Perşembe, Nisan 16, 2009

YERİN DİBİNE BATIN

Umut bu ülkede her geçen gün kaybolan bir şey. Elimde zaman makinası olsa da 60 yıl sonrasına gidip ne halde olduğumuzu görebilsem. Düzeldik mi beter mi olduk diye merakımı yensem.

Bizim bir önceki binamız Türkan Saylan'ın evine komşuydu. Aramızda sadece bir bina vardı. Şimdi de komşu sayılırız bu sefer 4-5 bina var. İçimden hep onun kapısını çalıp size hayranım ne kadar büyük işler yaptınız demek vardı. Ne yazık ki böyle bir özgüvene ve cesarete sahip olmadığım için yapamadım. Aramanın yapıldığı gün kapısının önüne gidip alkışlamakla yetindim.

Gerçekten anlamakta zorluk çekiyorum. Adnan Hoca zibidisi olsun Fettullah gülen şarlatanı olsun amaçları hedefleri belli olan adamların kılına bir halt gelmezken. Tek derdi ülkeyi aydınlık geleceğe taşımak isteyen bu insanlara her türlü zorluğun çıkarılması. Hala da bıkmadan usanmadan mücadele etmelerini öyle takdirle karşılıyorum ki. Kendimi işe yaramaz sadece bık bık konuşup duran biri olarak görüyorum.

Örümcek beyinlerden ölesiye nefret ediyorum. Sabah arkadaşımın facebook'a eklediği bir videoyu seyrettim. Yüzlerine çeşitli sebeplerden kezap atılmış büyük ihtimalle afganlı kadınların resimlerinin olduğu. Erkek hakimi toplumlardan, beyinlerinin edep yerlerine sıkışmış olmasından, bastırılmış duygularının sadece sapkınlığa işlemesinden tiksiniyorum.

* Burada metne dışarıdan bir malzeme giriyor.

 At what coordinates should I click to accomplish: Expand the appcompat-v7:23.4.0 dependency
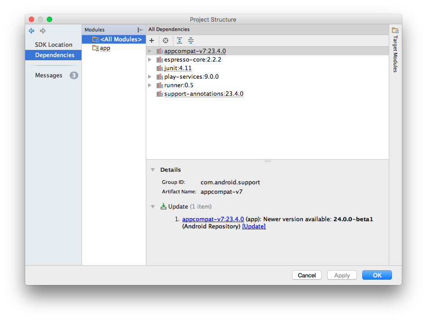click(150, 51)
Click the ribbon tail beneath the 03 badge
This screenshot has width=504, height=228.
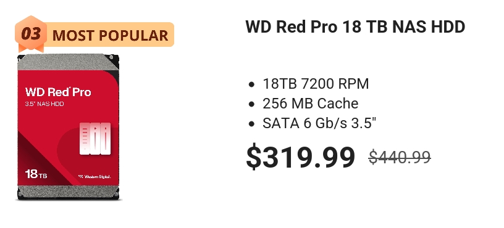[31, 48]
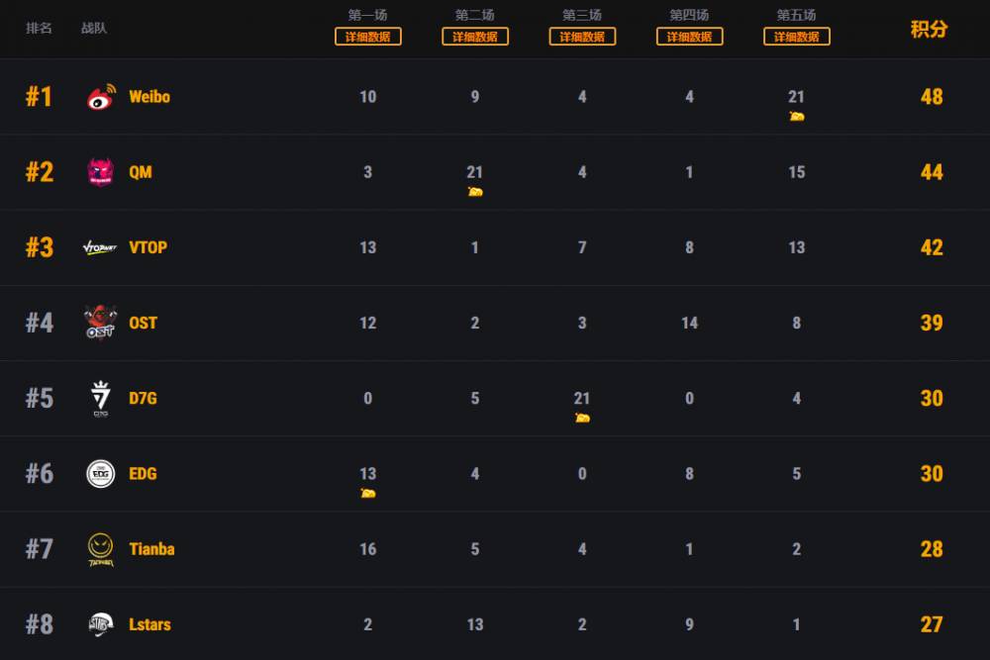Open 详细数据 for 第一场
The image size is (990, 660).
click(368, 37)
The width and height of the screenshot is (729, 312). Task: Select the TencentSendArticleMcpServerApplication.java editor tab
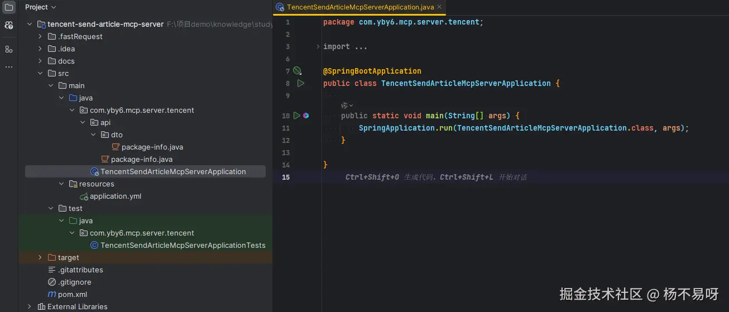[x=360, y=7]
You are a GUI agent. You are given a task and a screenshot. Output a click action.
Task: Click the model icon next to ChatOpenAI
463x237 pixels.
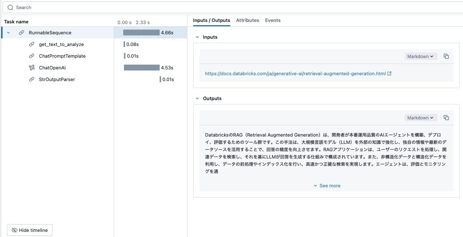point(31,68)
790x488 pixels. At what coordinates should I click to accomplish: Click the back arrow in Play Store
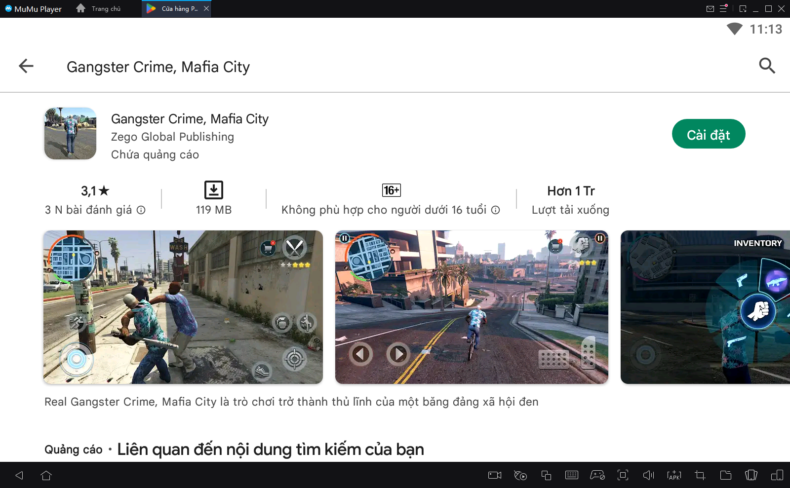pyautogui.click(x=26, y=66)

Umarım karanlık taraf sonsuza kadar yerin dibine gömülür.

2 yorum:

Basak dedi ki...

Yüzyıllar boyu bizzat kendi yöneticileri tarafından ezilen, adam yerine konmayan bir halkın kollektif bilincinin doğal yan ürünleri tüm bu olanlar. Atatürk bu durumu iyi görmüş, aynı zamanda çok güvendiği halkının potansiyelini de farketmişti. O nedenle halkına, halkının kendisini asla layık görmediği özgüveni her fırsatta aşıladı.
Ne yazıkki o özgüvenin gelişmesini istemeyen yöneticiler tarafından yönetilmekten kurtulamadık, aşağılık kompleksi kanser gibi, toplumları içten kemiriyor ve kanser gibi, tedavisi de çok zor ve zahmetli. Ama Türkan saylan gibiler bu yola baş koymuş, biz de onlar kadar olamasak da izinden gideriz. Herkes kendi etki alanı içinde, küçük-büyük, öenmli-önemsiz demeden bir şeyler yapmalı. Herkes bir mum yakmalı, karanlıkla mücadelinin başka yolu yok...

cakiltasi dedi ki...

evet çok doğru yazmışsın. elimizden gelen ne ise yapmalı ne kadar mum yakarsak karanlık korkutucu olmaktan o kadar çıkar.